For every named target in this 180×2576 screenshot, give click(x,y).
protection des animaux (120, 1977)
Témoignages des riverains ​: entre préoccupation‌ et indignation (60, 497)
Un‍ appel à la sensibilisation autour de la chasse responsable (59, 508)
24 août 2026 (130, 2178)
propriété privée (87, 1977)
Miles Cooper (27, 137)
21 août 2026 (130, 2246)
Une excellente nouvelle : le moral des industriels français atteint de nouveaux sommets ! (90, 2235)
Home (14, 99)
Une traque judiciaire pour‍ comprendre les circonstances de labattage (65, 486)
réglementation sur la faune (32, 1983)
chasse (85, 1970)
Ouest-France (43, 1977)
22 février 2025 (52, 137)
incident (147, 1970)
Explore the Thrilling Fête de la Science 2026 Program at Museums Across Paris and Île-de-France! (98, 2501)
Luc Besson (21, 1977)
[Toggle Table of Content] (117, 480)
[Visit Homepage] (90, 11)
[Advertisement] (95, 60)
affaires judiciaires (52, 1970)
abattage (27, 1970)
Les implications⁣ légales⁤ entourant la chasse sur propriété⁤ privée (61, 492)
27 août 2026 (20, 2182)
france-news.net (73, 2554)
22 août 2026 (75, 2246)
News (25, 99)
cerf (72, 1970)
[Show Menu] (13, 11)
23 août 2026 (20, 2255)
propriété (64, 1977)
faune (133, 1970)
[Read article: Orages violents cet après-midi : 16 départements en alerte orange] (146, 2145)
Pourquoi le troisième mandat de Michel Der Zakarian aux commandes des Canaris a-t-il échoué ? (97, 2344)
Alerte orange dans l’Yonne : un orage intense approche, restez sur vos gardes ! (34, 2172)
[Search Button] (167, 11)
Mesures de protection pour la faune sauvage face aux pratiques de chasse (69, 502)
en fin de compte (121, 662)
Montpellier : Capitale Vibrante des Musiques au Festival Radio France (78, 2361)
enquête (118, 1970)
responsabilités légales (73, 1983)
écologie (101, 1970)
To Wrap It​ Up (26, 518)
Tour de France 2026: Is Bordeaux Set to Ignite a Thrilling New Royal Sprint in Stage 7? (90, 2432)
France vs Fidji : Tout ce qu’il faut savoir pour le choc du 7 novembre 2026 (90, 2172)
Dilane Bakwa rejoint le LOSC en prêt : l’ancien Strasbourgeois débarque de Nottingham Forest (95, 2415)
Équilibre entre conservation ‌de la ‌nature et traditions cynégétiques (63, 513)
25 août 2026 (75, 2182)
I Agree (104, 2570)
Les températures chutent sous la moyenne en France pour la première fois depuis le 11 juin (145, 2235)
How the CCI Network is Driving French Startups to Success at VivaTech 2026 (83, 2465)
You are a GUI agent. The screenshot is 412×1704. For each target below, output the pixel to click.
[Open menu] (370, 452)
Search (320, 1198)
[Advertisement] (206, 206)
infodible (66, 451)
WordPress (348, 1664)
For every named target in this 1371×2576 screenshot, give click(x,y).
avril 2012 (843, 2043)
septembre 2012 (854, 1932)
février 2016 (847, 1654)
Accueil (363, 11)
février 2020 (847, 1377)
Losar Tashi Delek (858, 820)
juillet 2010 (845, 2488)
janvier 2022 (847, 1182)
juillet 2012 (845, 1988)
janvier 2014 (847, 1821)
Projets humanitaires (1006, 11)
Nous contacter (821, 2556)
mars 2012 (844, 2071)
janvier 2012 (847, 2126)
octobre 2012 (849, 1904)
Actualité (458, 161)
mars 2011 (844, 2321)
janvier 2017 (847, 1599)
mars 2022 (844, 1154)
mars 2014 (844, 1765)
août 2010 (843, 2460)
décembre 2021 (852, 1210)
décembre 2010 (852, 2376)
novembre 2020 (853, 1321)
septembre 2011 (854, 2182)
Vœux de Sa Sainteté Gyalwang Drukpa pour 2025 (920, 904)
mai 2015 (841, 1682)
##########
▶ [What the exercise asks] Give only the number of lines in the data that include the string "named".

▶ [Response] 2